Outras palavras são desmontadas na sua etimologia e simbolismo, da mesma forma que nos vai presenteando com diferenciações entre os proémios de cada uma das epopeias clássicas, ou colocando aqui e além excertos delas, numa justificação cabal que apetece retomar, não só pelo aprofundamento literário, como filosófico, pela constatação da redução dos espaços de Tróia, Ogígia, e outros mais pontos da viagem odisseica, refeita durante o cruzeiro, espaços diminuídos na sua aparência, que não correspondem, seguramente, aos espaços descritos na Odisseia.

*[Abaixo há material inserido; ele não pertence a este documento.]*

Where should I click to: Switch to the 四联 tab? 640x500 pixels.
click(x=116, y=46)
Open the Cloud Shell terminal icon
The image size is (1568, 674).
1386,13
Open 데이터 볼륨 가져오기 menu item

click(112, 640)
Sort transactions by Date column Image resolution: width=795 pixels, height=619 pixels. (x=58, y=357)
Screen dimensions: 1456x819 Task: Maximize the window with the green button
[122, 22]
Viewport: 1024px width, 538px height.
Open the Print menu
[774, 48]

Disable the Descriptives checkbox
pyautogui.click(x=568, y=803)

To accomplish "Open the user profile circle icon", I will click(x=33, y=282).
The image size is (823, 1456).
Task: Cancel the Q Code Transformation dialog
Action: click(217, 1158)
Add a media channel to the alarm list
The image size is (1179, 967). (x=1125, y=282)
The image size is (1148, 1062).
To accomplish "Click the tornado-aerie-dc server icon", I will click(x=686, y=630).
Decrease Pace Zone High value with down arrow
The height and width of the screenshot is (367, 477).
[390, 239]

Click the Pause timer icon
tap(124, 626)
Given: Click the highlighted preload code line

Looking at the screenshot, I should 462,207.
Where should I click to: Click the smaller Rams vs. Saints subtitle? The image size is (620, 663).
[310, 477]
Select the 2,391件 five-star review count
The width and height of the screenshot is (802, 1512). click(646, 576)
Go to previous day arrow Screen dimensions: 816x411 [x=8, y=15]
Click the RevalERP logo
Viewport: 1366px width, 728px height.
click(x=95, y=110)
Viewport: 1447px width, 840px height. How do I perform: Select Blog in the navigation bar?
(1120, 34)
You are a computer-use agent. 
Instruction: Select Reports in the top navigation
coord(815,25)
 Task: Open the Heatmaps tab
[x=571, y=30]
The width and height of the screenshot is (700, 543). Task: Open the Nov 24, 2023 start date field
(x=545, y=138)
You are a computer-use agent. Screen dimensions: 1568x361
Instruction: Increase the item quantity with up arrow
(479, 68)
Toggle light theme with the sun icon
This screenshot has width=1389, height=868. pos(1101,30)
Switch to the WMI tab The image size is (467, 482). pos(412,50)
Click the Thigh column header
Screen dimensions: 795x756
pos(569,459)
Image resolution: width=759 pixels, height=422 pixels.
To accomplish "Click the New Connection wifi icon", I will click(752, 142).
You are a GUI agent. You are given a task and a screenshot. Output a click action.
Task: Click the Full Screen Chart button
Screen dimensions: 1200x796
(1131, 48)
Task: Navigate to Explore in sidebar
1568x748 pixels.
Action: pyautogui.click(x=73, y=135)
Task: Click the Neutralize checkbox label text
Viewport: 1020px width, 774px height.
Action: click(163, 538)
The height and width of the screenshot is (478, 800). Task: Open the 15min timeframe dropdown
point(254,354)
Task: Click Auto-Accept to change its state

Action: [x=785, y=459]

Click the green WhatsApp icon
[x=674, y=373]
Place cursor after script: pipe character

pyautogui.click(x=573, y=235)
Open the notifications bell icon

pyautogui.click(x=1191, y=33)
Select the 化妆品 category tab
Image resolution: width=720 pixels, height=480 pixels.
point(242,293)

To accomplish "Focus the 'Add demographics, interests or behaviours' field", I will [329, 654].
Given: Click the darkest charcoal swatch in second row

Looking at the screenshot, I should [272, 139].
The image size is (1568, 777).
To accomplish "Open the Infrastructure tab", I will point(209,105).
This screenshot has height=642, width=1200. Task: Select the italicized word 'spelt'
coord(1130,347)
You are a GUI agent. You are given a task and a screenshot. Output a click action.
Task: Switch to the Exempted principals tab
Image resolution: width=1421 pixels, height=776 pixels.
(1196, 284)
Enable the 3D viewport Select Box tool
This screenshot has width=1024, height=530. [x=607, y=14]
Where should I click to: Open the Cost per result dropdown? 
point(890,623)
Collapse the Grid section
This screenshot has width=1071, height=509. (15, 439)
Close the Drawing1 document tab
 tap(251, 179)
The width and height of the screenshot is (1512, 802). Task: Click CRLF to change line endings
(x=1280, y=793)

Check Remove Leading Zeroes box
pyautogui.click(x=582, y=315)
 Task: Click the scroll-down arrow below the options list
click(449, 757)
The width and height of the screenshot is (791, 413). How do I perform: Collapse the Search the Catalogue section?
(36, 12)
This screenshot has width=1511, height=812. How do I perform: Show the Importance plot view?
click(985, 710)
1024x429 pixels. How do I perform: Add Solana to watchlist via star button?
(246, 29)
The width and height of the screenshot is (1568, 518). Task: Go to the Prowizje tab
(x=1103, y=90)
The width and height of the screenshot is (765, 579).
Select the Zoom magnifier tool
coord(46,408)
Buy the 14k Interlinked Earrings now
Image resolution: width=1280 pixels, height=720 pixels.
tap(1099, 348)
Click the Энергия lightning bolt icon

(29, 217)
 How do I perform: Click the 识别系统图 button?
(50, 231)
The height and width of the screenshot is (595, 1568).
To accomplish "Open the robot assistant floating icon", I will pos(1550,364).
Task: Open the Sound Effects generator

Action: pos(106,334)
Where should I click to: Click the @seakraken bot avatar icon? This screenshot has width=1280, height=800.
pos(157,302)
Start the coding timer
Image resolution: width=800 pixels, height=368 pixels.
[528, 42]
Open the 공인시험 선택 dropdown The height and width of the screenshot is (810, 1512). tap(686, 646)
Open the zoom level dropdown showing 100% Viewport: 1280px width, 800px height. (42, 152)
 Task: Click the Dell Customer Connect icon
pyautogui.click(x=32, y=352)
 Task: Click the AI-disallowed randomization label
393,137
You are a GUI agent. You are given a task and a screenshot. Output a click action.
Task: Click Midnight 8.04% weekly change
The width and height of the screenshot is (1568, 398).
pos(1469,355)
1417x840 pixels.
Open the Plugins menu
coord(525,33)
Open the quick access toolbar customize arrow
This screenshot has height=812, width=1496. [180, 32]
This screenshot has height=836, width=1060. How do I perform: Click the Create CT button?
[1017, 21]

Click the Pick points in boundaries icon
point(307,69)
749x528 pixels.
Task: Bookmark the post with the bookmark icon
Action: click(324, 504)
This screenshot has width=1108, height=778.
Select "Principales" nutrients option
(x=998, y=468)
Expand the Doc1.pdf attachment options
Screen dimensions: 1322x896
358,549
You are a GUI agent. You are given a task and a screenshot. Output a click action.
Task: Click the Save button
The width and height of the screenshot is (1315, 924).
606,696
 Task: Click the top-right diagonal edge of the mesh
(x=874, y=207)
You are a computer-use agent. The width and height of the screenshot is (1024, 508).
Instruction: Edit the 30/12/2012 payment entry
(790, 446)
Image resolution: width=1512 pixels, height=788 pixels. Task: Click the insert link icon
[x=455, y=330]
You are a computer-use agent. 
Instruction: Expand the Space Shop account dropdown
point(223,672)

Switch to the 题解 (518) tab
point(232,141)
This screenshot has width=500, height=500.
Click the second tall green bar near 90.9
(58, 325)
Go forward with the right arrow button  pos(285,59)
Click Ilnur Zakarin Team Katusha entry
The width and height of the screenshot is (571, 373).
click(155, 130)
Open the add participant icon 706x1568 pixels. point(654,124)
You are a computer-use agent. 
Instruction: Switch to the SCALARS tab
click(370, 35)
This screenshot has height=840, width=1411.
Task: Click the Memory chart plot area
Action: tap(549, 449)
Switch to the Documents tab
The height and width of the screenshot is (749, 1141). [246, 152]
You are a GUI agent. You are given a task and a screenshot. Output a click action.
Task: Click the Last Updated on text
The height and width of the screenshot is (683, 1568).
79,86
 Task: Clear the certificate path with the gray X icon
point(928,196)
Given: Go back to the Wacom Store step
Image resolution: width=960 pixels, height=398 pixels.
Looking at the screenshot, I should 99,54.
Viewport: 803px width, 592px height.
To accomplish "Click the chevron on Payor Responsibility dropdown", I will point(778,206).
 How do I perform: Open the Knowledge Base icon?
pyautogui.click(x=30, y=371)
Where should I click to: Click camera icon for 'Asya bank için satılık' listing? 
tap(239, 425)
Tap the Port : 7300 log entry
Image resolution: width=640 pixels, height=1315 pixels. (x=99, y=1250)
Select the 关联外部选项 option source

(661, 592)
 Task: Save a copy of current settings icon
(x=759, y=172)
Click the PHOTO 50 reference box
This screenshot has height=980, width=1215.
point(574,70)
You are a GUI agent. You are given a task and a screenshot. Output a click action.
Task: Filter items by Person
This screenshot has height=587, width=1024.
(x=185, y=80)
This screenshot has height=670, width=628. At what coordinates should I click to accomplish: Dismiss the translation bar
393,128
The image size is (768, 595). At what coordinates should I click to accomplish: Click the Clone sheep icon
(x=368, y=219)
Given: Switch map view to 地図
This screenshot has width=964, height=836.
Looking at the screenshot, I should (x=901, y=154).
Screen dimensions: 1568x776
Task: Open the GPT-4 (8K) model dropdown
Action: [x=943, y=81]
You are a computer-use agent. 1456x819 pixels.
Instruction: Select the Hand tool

Mas dessa viagem perduram, além da perfeita elegância e simpatia, de todos reconhecida, do um Jay desconhecido de Dan, a força de ânimo que este incute ao filho, levando-o a visitar a gruta de Ogígia, vencendo a resistência deste, de claustrofobia, pegando-lhe no braço, a pretexto de ser ele próprio a precisar de auxílio. E Ítaca, não seria visitada, por terem de apanhar o avião na Turquia, de regresso aos Estados Unidos. Um ano depois, dá-se a morte do Pai, cuja causa remota (“arkhê kakôn”) fora um coágulo no cérebro, ironia trágica, devido a uma queda num parque de estacionamento na Califórnia, num dia de reunião familiar, os filhos e respectivas famílias vindo visitar os pais, de várias partes dos Estados Unidos, em afectuosa demonstração de carinho pelos pais.

Um livro oferecido pela Mirene, minha sobrinha, em dia de anos, com um “Espero que esta Odisseia lhe seja de leitura agradável”. Foi muito agradável. Agradeço-lhe do fundo do coração.